И, словно в подтверждение своих слов, он разворошил ногой толстенный слой палой листвы и извлек оттуда побуревший прошлогодний желудь размером побольше собственного кулака.

— А представляешь себе, если по голове?

Она с опаской взглянула вверх, но услышала его веселый смех:

— Ну-ну, не сезон, не бойся… Лучше дай-ка сюда пальто и прочее, а не то испечешься.

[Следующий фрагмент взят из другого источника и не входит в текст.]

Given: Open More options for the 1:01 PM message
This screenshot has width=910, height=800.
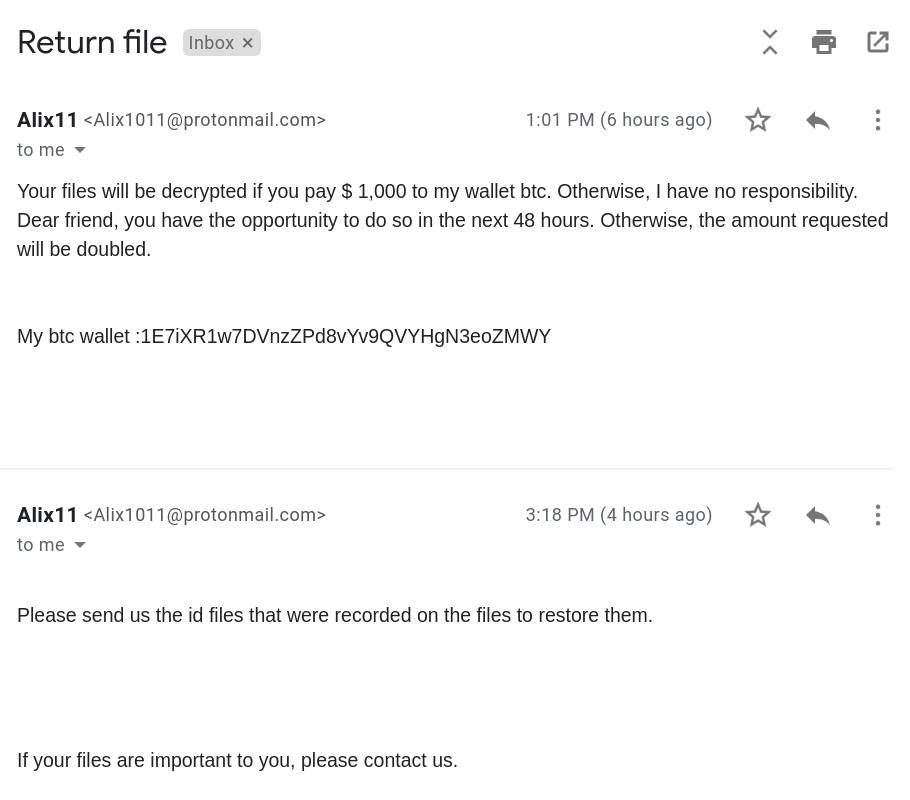Looking at the screenshot, I should pos(877,120).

Он помог ей раздеться, а потом снял и свое рябенькое пальтишько на "рыбьем меху". Открыв свой объемистый, потрепанный портфель, украшенный расплющенными многоугольными пупырьями по кожезаменителю, он сноровисто запихал туда все одежду, а потом каким-то очень естественным, но совершенно незапоминаемым движением свернул и портфель, — так, что тот исчез без следа, и деловито проговорил:

— Так оно надежнее будет… И руки свободны, и не денется никуда… Понимаешь, — он мельком глянул на спутницу, — в этих местах подобные штуки еще сходят, а вот подальше — там будет сложнее… С этими словами он опять-таки непонятно откуда извлек потертый кожаный пояс с висящим на нем кривым ножом в металлических ножнах и подпоясался.

— А это еще зачем?

— А это, понимаешь ли, на всякий случай… Места здесь, вообще говоря, безлюдные, однако же случиться может всякое. Вот дорога, к примеру, откуда-то появилась же… Хотя… При том, что заслуженный нож, по идее, не должен был подходить к потертому школьному костюмчику, он странным образом не выглядел ряженым: перед ней, чуть ссутулившись и держа несколько наотлет длинные, жилистые руки, стоял настоящий носитель Такого Вот Ножа, и тело его смотрелось по-кошачьи упругим и постоянно готовым к действию. Склон, по которому спускались они, становился все более пологим, пока не перешел, наконец, в обширную равнину, и здесь же кончился лес громадных деревьев. Отсюда, с некоторого отдаления, бугристые, покрытые наплывами, скалообразные стволы казались еще более величественными, отрядом испoлинов-богатырей, что собрались для какого-то общего для всех богатырского дела, но и при этом остались по отдельности, каждый сам по себе. Лесистые валы расходились в стороны, и по другой стороне виднелся такой же приземистый пологий вал, поросший черным лесом, и только далеко-далеко за ним висели, словно подвешенные в небе, снега трех высочайших горных пиков. Образованная ими долина, таким образом, имела форму треугольника, — вот только с третьей стороны, как раз там, где посередине бледно-сиреневого неба висело яростно-белое светило, не было ничего, кроме чисто символической линии горизонта. — Прошу, — чуть поклонившись, он указал рукой именно в эту сторону, ежели, конечно, желаете.

— Где мы?

Говоря эти простые слова, она чувствовала свои губы странно-чужими, даже как будто онемевшими. Сделанность. Говорила она и еще кто-то кроме, как будто кто-то другой двигал за нее чуть непослушным языком.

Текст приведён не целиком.